Case: A 15-year-old male with noncontributory medical or antenatal history presented to the emergency department with the inability to void and abdominal distension. Diagnosis of urinary retention was made and eventually a suprapubic tube was placed after difficult, and ultimately failed, transurethral catheterization. Voiding urethrocystogram was remarkable for 1.5 cm dilation of the prostatic urethra to the base of the penis, consistent with bladder outlet obstruction (Figure 1). The remainder of his workup including ultrasonography and serum creatinine was unremarkable. In the operating suite, cystourethroscopy identified type III PUVs (Figure 2) which were resected (Figure 3). Currently, the patient has stable renal function and is able to void without obstructive symptoms.
Commentary: Type III PUVs are likely the result of a persistent urogenital membrane. They are rarely this well preserved on cystoscopic view due to attempted or successful transurethral catheterization.3 Diagnosis of PUVs, although uncommon in this age group, should be entertained in cases of pediatric male urinary retention.
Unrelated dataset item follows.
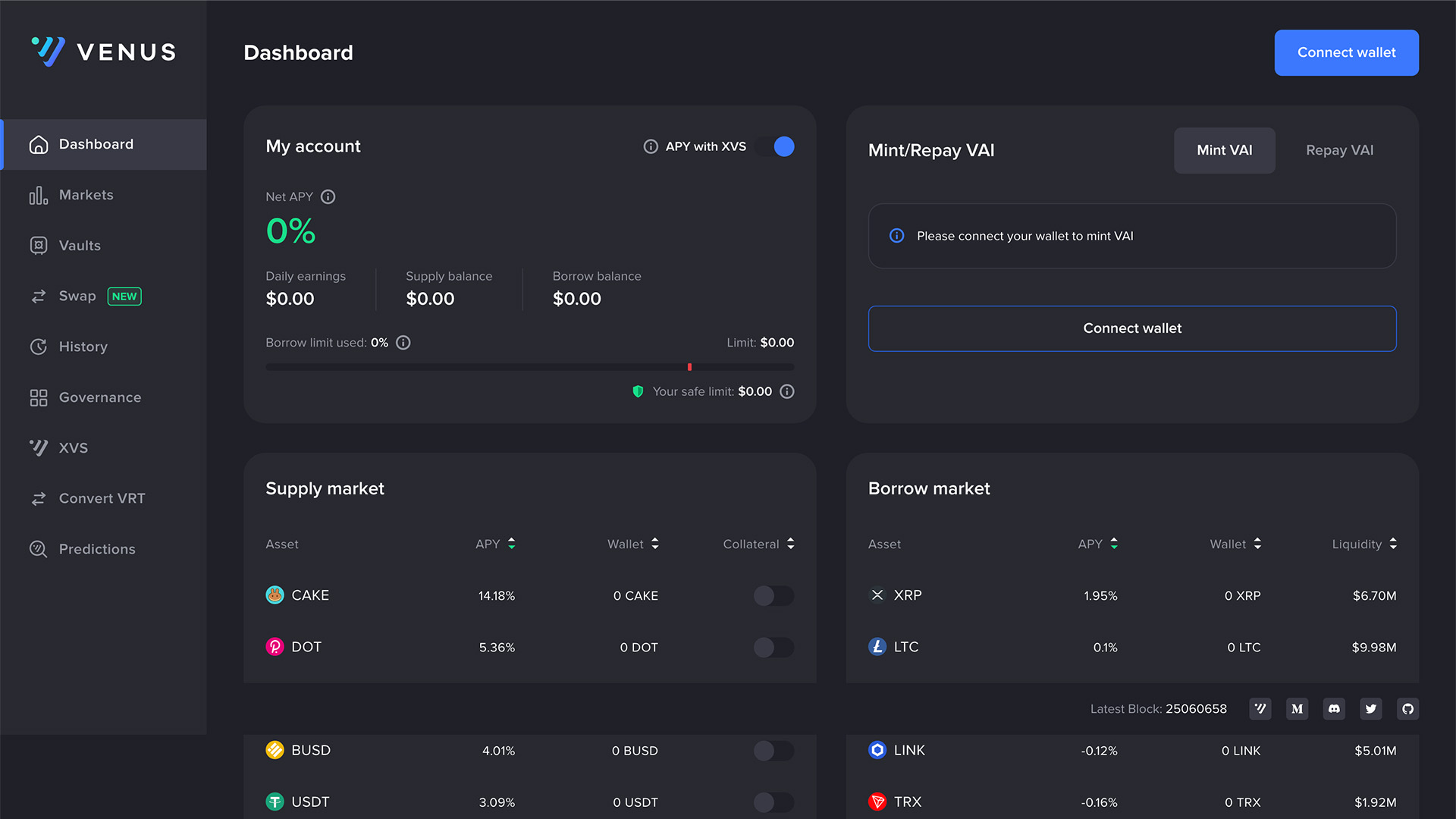The image size is (1456, 819).
Task: Open the Markets section
Action: click(86, 195)
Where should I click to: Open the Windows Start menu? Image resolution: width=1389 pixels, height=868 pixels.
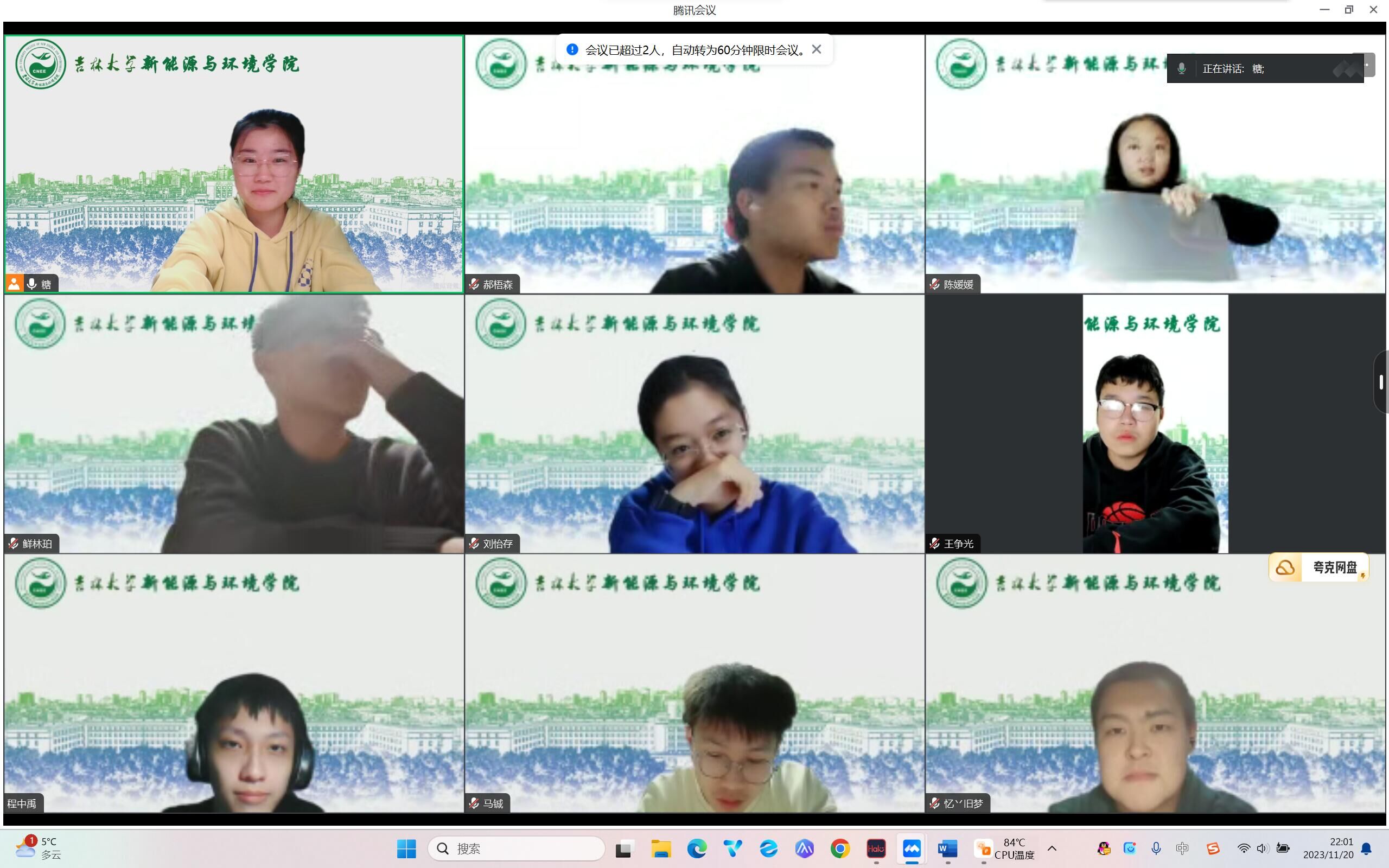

References: 1. Young HH, Frontz WA and Baldwin JG: Congenital Obstruction of the Posterior Urethra. Journal of Urology 1919; 3: 289–366. 2. Rosenfeld B, Greenfield SP, Springate JE, et al: Type III posterior urethral valves: Presentation and management. Journal of Pediatric Surgery 1994; 29: 81–85. 3. Dewan PA, Zappala SM, Ransley PG, et al: Endoscopic Reappraisal of the Morphology of Congenital Obstruction of the Posterior Urethra. British Journal of Urology 1992; 70: 439–444.
Figure Legends:
Figure 1: Voiding cystourethrogram, oblique view, with suprapubic catheter in situ.
Figure 2: Endoscopic view of type III (diaphragm) posterior urethral valves.
Figure 3: Patent urethra post-resection of valves.